Studi yang disponsori pemerintah tersebut mengatakan bahwa menurunnya kekhawatiran remaja terhadap bahaya ganja, meskipun ada risikonya, “mungkin menandakan peningkatan penggunaan ganja di masa depan.”

“Kami semakin khawatir bahwa penggunaan mariyuana secara teratur atau sehari-hari merampas potensi banyak anak muda untuk berprestasi dan berprestasi di sekolah atau aspek kehidupan lainnya,” kata Dr. Nora D. Volkow, direktur Institut Nasional Penyalahgunaan Narkoba, yang merupakan bagian dari NIH. Dia mengatakan remaja dipengaruhi oleh legal atau tidaknya suatu narkoba dalam bentuk tertentu ketika mereka memutuskan untuk mencobanya sebagai rekreasi, sehingga di negara-negara yang melegalkan ganja, “penghalang sudah tidak ada lagi.”

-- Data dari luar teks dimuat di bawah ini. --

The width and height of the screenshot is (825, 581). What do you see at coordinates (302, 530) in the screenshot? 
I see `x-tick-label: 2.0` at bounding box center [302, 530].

Volkow mengutip penelitian yang diterbitkan baru-baru ini yang menunjukkan bahwa orang yang menggunakan ganja berat sebelum usia 18 tahun mengalami gangguan kemampuan mental, bahkan setelah mereka berhenti menggunakan obat tersebut. Menurut penelitian, mereka yang banyak menggunakan ganja di masa remajanya menunjukkan penurunan IQ yang signifikan antara usia 13 dan 38 tahun.

Lebih lanjut tentang ini…

“Penggunaan ganja yang dimulai pada masa remaja meningkatkan risiko mereka menjadi kecanduan obat tersebut,” kata Volkow.

Temuan ini muncul setelah Washington dan Colorado melakukan pemungutan suara pada bulan November untuk melegalkan ganja dan mengatur penggunaannya untuk rekreasi, yang dipicu oleh dukungan kuat dari pemilih muda. Meskipun undang-undang baru ini hanya berlaku bagi orang dewasa yang berusia di atas 21 tahun, upaya yang lebih luas yang dilakukan negara-negara untuk mendekriminalisasi penggunaan ganja dan mendorong narkotika agar mendapat legitimasi publik dapat membingungkan remaja.

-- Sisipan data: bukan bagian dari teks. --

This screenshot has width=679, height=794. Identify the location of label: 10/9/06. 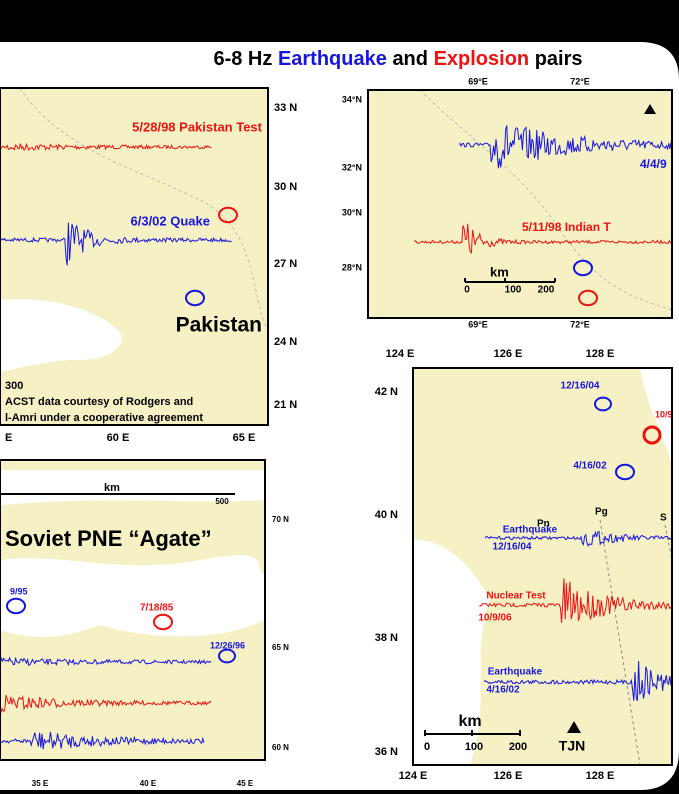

“Sekarang, lebih dari sebelumnya, kita membutuhkan orang tua dan orang dewasa lainnya yang berpengaruh untuk mengambil tindakan dan melakukan percakapan langsung dengan generasi muda tentang pentingnya membuat keputusan yang sehat,” kata Tsar Narkoba Gedung Putih Gil Kerlikowske, Rabu.

Survei federal melaporkan bahwa penggunaan ganja di kalangan remaja masih tetap pada tingkat yang tinggi pada tahun 2012. Sekitar 6,5 persen siswa kelas 12 menghisap ganja setiap hari, naik dari 5,1 persen pada tahun 2007. Sekitar 45 persen siswa sekolah menengah atas melaporkan mencoba ganja setidaknya sekali dalam seumur hidup mereka.

Sebuah survei nasional tahun 2011 menunjukkan bahwa remaja laki-laki Latin lebih cenderung “secara teratur menggunakan” mariyuana dibandingkan remaja laki-laki Latin. Meskipun rata-rata penggunaan ganja di kalangan remaja meningkat dari tahun 2010 hingga 2011, terdapat penurunan hampir 10 persen di kalangan pria Latin.

Berdasarkan pemberitaan The Associated Press.